We can also compare the mean expenditures of Hispanic and White not Hispanic groups within each age cohort:

dds_h_or_w |> group_by(age.cohort, ethnicity) |> summarize(mean = mean(expenditures), .groups="keep")
age.cohort ethnicity mean 1 0-5 Hispanic 1393.205 2 0-5 White not Hispanic 1366.900 3 6-12 Hispanic 2312.187 4 6-12 White not Hispanic 2052.261 5 13-17 Hispanic 3955.282 6 13-17 White not Hispanic 3904.358 7 18-21 Hispanic 9959.846 8 18-21 White not Hispanic 10133.058 9 22-50 Hispanic 40924.116 10 22-50 White not Hispanic 40187.624 11 51+ Hispanic 55585.000 12 51+ White not Hispanic 52670.424

We can see that when we split the data into separate age cohorts, there is very little difference between the expenditures variable between the two ethnic groups. In fact, in both the 22-50 and 51+ cohorts, the expenditures in the Hispanics group seem to be slightly higher than those in the White not Hispanic group.

It follows that there does not seem to be evidence of ethnic discrimination. Although the average annual expenditures is lower for Hispanics than for White non-Hispanics, this is due to the difference in age distributions between the two ethnic groups. The population of Hispanic consumers is relatively young compared to the population of White non-Hispanic consumers, and the amount of expenditures for younger consumers tends to be lower than for older consumers. When individuals of similar ages are compared, there are not large differences in the average amount of financial support provided to a Hispanic consumer versus a White non-Hispanic consumer.

Simpson's paradox

Identifying confounding variables is essential for understanding data. Confounders are often context-specific; for example, age is not necessarily a confounder for the relationship between ethnicity and expenditures in a different population. Additionally, it is rarely immediately obvious which variables in a dataset are confounders; looking for confounding variables is an integral part of exploring a dataset.

These data represent an extreme example of confounding known as Simpson's paradox, in which an association observed in several groups may disappear or reverse direction once the groups are combined.
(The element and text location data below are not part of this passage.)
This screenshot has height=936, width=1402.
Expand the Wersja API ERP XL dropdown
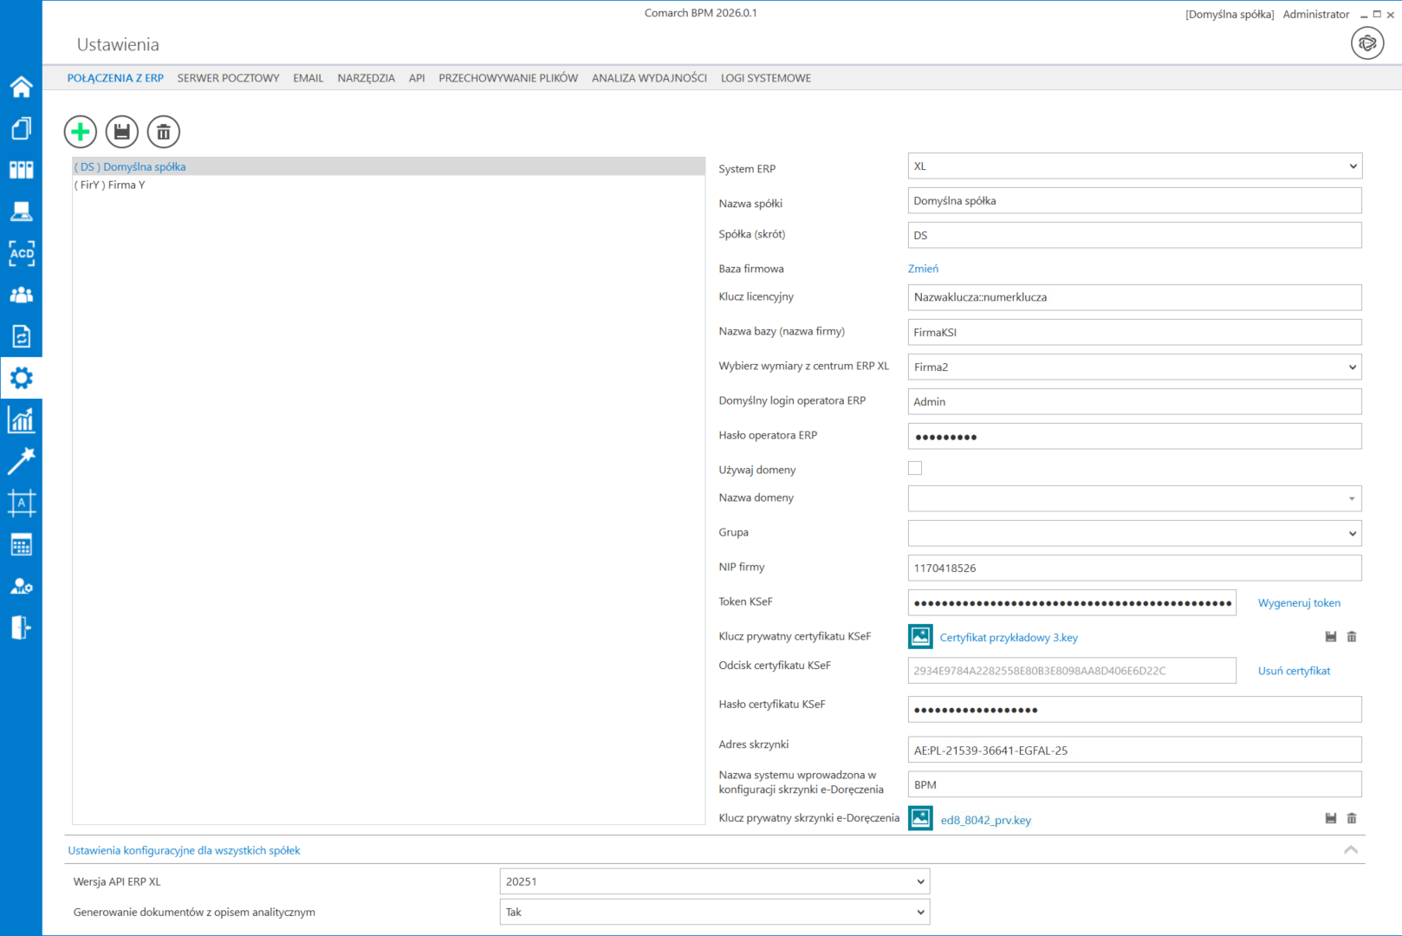pyautogui.click(x=714, y=881)
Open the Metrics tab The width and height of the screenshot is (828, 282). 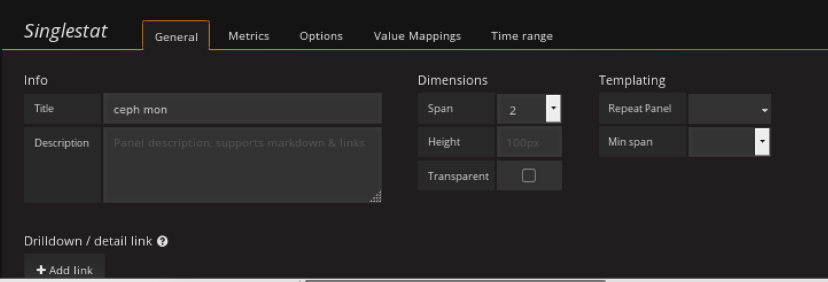[249, 36]
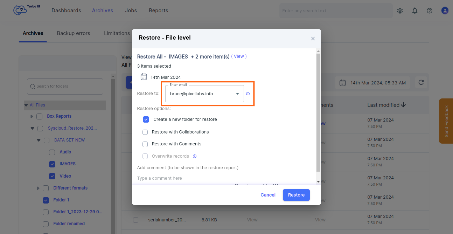Enable Restore with Comments checkbox
Screen dimensions: 453x234
pyautogui.click(x=145, y=144)
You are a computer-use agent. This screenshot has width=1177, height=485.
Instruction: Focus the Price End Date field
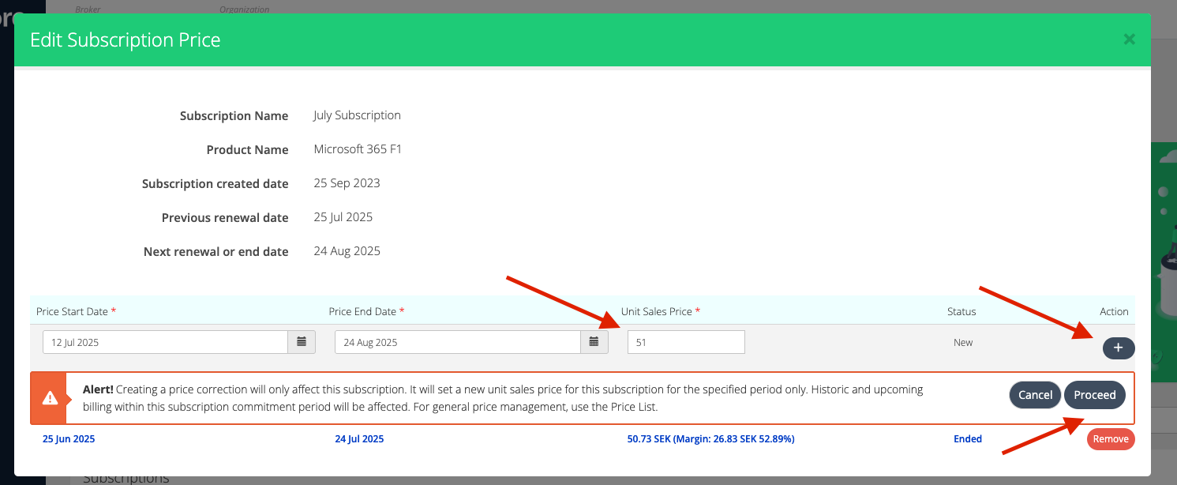(457, 343)
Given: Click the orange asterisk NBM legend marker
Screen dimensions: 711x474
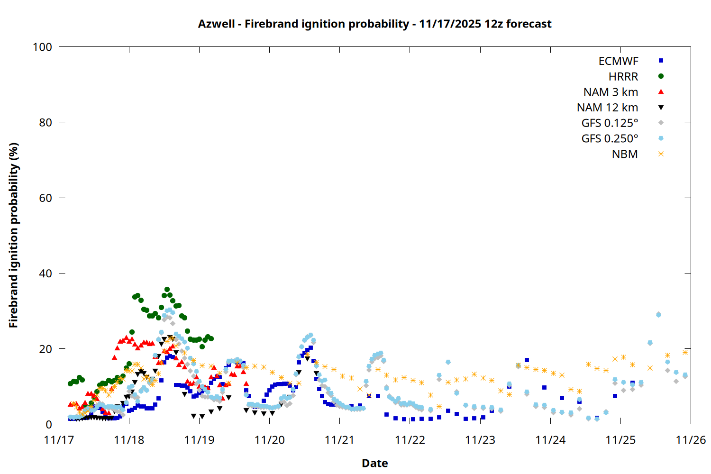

In other words, an association between two variables X and Y may disappear or reverse direction once data are partitioned into subpopulations based on a third variable Z, the confounding variable.

Mean expenditures is higher for Hispanics than White non-Hispanics in all age cohorts except one. Yet, once all the data are aggregated, the average expenditures for White non-Hispanics is over twice as large as the average for Hispanics. This paradox can be explored from a mathematical perspective by using weighted averages, where the average expenditure for each cohort is weighted by the proportion of the population in that cohort.